> [Requirements]: Copy the lines of the listing below word for word, starting with the line containing "Given: Click the" and continuing through the line containing "Looking at the screenshot, I should point(179,79).". Leave the pictures out.

Data on locating visible targets
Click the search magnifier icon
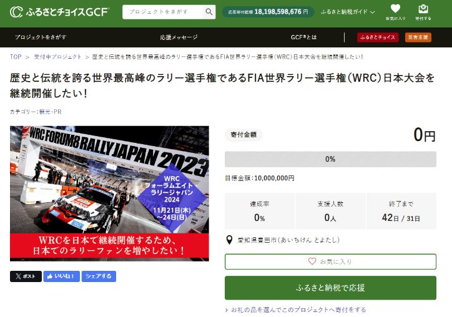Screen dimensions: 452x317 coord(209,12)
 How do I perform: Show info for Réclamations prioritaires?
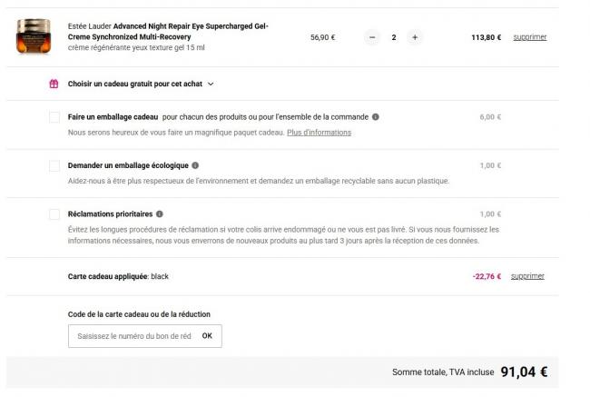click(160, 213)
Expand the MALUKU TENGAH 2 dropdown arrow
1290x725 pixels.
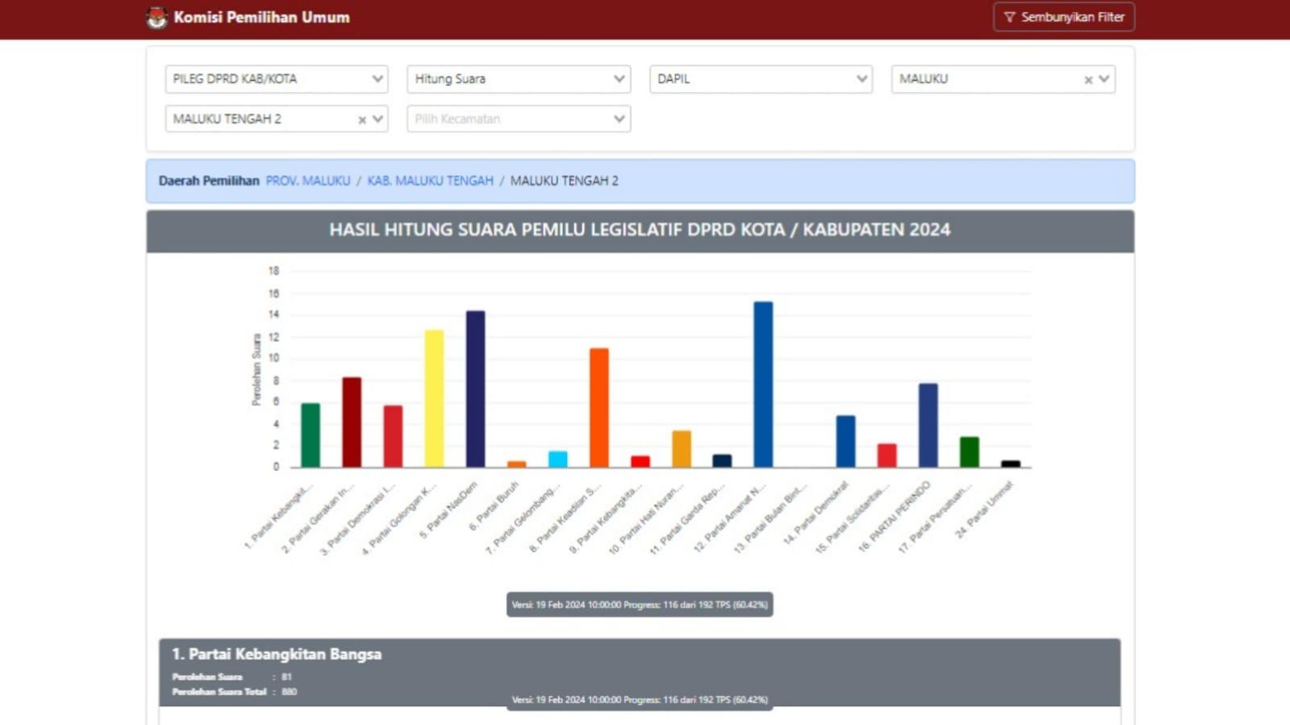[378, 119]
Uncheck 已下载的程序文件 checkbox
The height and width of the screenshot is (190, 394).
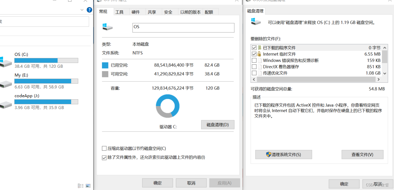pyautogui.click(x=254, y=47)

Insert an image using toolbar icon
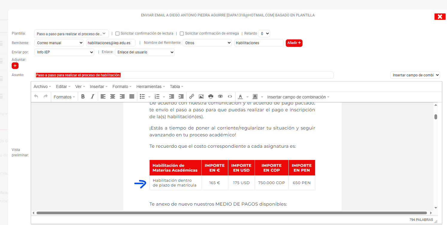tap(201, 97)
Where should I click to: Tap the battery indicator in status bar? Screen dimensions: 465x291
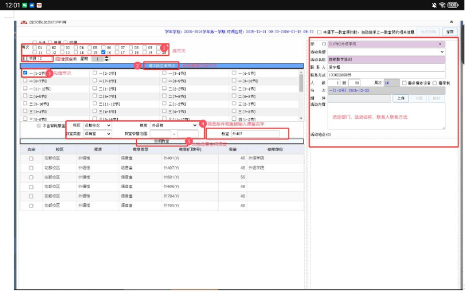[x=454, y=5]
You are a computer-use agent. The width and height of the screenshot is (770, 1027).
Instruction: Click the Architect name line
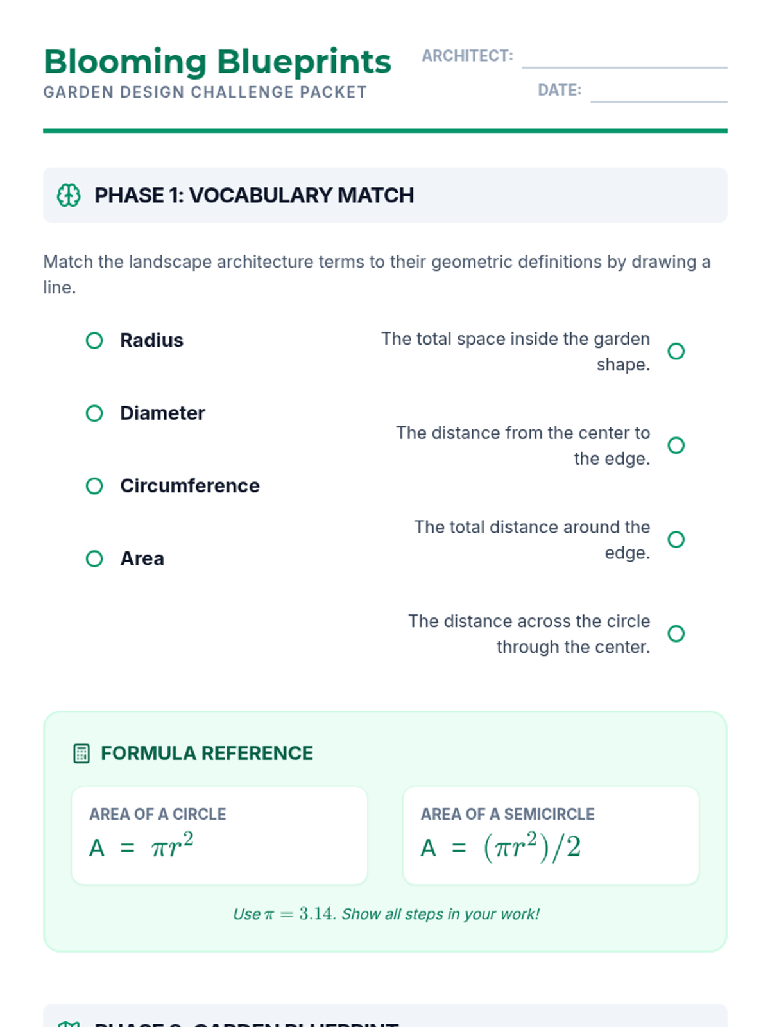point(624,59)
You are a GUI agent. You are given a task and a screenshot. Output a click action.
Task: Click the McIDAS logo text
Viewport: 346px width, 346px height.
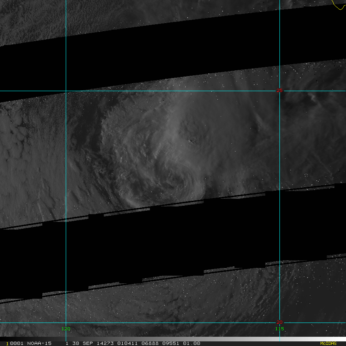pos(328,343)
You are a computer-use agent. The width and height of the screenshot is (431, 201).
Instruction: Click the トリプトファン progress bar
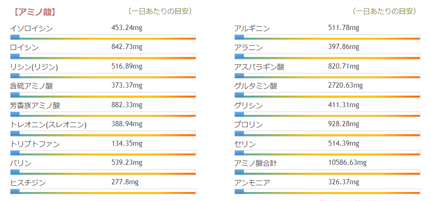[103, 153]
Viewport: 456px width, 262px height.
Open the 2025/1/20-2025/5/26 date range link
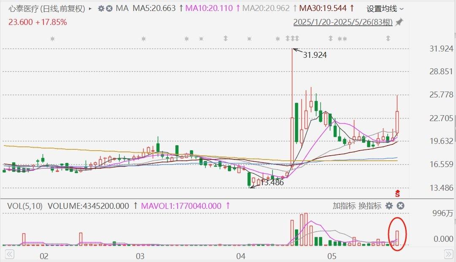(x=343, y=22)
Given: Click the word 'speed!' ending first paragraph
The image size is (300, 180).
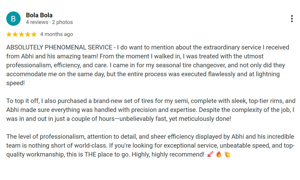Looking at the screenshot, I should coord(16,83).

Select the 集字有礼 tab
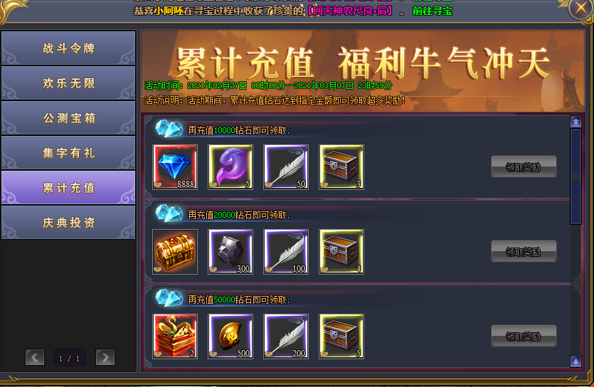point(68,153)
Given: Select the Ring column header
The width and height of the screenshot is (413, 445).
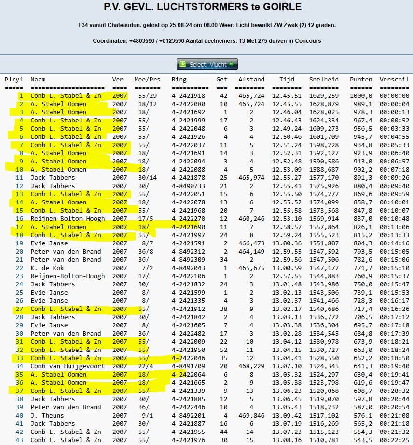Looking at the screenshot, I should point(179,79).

...

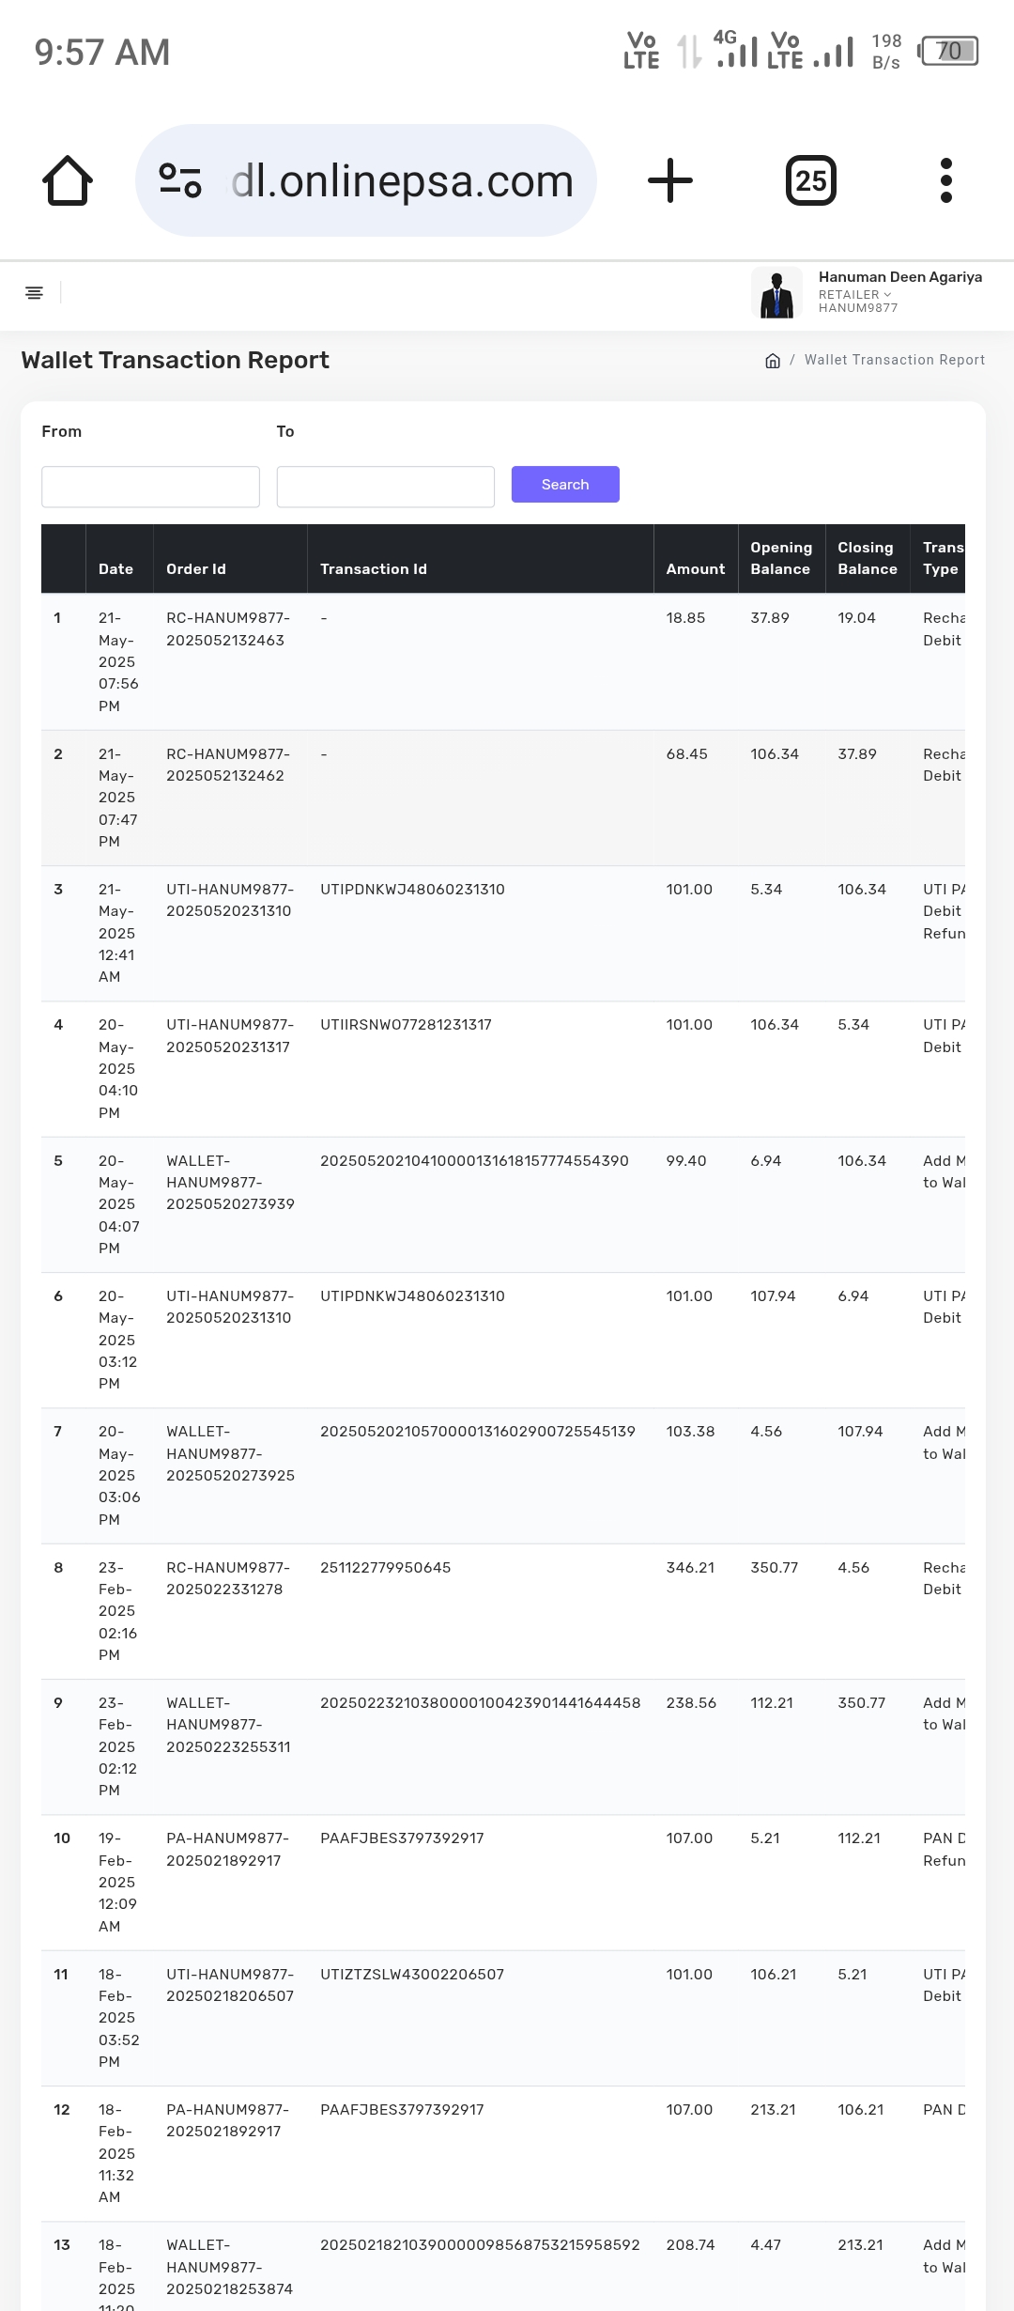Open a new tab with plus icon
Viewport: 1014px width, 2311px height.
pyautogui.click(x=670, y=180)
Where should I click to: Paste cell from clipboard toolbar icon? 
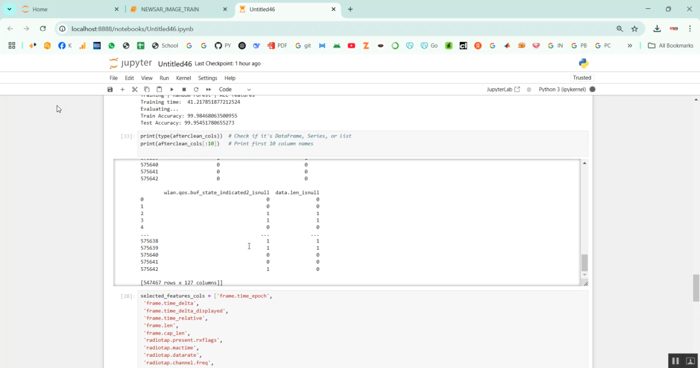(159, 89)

> [Expected answer]:
Given: Click the word 'speed!' ending first paragraph
The image size is (300, 180).
Looking at the screenshot, I should coord(16,83).

Select the 集字有礼 tab
point(68,153)
Given: Select the Ring column header
The width and height of the screenshot is (413, 445).
Looking at the screenshot, I should point(179,79).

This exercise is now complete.